### Provided passage
===

Ahmad Almallah

Ahmad Almallah is an Assistant Professor of Arabic at Middlebury College. He teaches Arabic language and literature. His research interests include medieval Arabic poetry, its translation and reception, post-colonial theory and issues of identity and canon formation. He holds a Ph.D. in Near Eastern Languages and Cultures from Indiana University, Bloomington.


Emily Apter

Emily Apter is Professor of French and Comparative Literature at New York University.  Her books include: Against World Literature:  On The Politics of Untranslatability (2013), The Translation Zone: A New Comparative Literature (2006), Continental Drift: From National Characters to Virtual Subjects (1999), Fetishism as Cultural Discourse (co-edited with William Pietz in 1993), Feminizing the Fetish: Psychoanalysis and Narrative Obsession in Turn-of-the-Century France (1991), and André Gide and the Codes of Homotextuality (1987). Articles have appeared in Third Textboundary 2New Literary History,  Littérature, Artforum, Critical Inquiry, October, Translation Studies, PMLA, Cabinet, Romanic Review, The Global South, Comparative Literary Studies, Grey Room, The Boston Review, SITES,  Angelaki, American Literary History, Parallax, Modern Language Notes, Esprit Créateur, Critique, differences and Public Culture. Since 1998 she has edited the book series, Translation/Transnation for Princeton University Press. In progress: co-editing with Jacques Lezra and Michael Wood the English edition of the Vocabulaire européen des philosophies: Dictionnaire des intraduisibles (Dictionary of Untranslatables:  A Philosophical Lexicon), forthcoming with Princeton University Press in 2014.  She is currently working on a theory of “unexceptional politics,” with the working title Politics small p: Essays on the Society of Calculation. Recent articles include Occupy Derivatives! in October, Planetary Dysphoria in Third Text, Philosophizing World Literature in SITES,  O seminar! in Cabinet, Women’s Time (Again) in differences, and Philosophical Translation (in MLA’s Profession).  In 2003-2004 she was a Guggenheim recipient, in 2011 she was awarded a Mellon Grant (with Jacques Lezra) for a seminar on The Problem of Translation and in 2012 she was appointed Remarque-Ecole Normale Supérieure Visiting Professor in Paris.  A French translation of The Translation Zone: A New Comparative Literature will be published by Fayard in the series Ouvertures edited by Barbara Cassin and Alain Badiou in 2014.  Together with Bruno Bosteels she is working on an edition of Alain Badiou’s writings on literature and politics.

===

### Problems to work on
(a) Condense the paragraph in the faculty profiles that begins "Ahmad Almallah is an Assistant Professor" into a short bulleted list that keeps its main facts.
(b) List every book the faculty profiles name among Emily Apter's books, with the year given for each.
(c) Continue the faculty profiles from the point where they stop.

### Data block

===

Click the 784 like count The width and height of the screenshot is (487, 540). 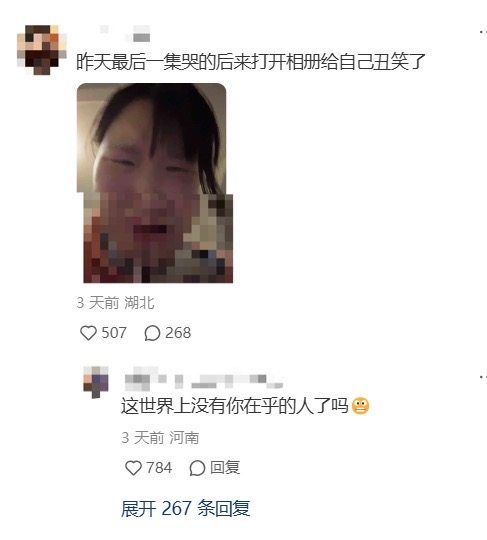coord(159,468)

===

### Answers given
(a)
- Assistant Professor of Arabic at Middlebury College
- Teaches Arabic language and literature
- Research interests: medieval Arabic poetry, its translation and reception, post-colonial theory, and issues of identity and canon formation
- Ph.D. in Near Eastern Languages and Cultures, Indiana University, Bloomington

(b)
- Against World Literature: On The Politics of Untranslatability (2013)
- The Translation Zone: A New Comparative Literature (2006)
- Continental Drift: From National Characters to Virtual Subjects (1999)
- Fetishism as Cultural Discourse (co-edited with William Pietz, 1993)
- Feminizing the Fetish: Psychoanalysis and Narrative Obsession in Turn-of-the-Century France (1991)
- André Gide and the Codes of Homotextuality (1987)

(c)
Rosemary Arrojo

Rosemary Arrojo is Professor of Comparative Literature at Binghamton University (SUNY). Her research interests include some interfaces between translation studies and contemporary thought – deconstruction, psychoanalysis, postcolonial and gender studies – and representations of translation in fiction, with an emphasis on Latin American literature.





David Bellos 

David Bellos is Professor of French and Comparative Literature at Princeton, where is Director of the Program in Translation and Intercultural Communication. He has a DPhil from Oxford University and has previously taught at Edinburgh, Southampton and Manchester universities in the UK. He has written widely on nineteenth-century French fiction and is the author of literary biographies of three twentieth-century figures: Georges Perec (1993), Jacques Tati (1999) and Romain Gary (2010). His irreverent essay on translation, Is That a Fish in Your Ear? appeared in 2011 and has now been translated into French, Spanish and German. He is currently working on a study of Victor Hugo's Les Misérables

Timothy Billings

 Timothy Billings is a specialist in early modern literary and cultural exchanges with China. In addition to his articles on Shakespeare, he is the translator of the first work written in Chinese by a European, Matteo Ricci’s Jiaoyou lun/ 交友論, as On Friendship: One Hundred Maxims for a Chinese Prince (Columbia UP, 2009); and the co-translator with Christopher Bush of Victor Segalen’s collection of French and Chinese poems Stèles古今碑錄 (Wesleyan UP, 2007), which was awarded the Modern Language Association’s Aldo and Jean Scaglione Prize for Best Translation of a Literary Work. He has also co-translated with Yan Zinan a selection of poetry by the late Ming philosopher Li Zhi 李贄 (1527-1602) forthcoming from Columbia UP, and is currently working with the same collaborator to produce a bilingual critical edition of the complete poetry of the Yongzheng Emperor (1678-1735).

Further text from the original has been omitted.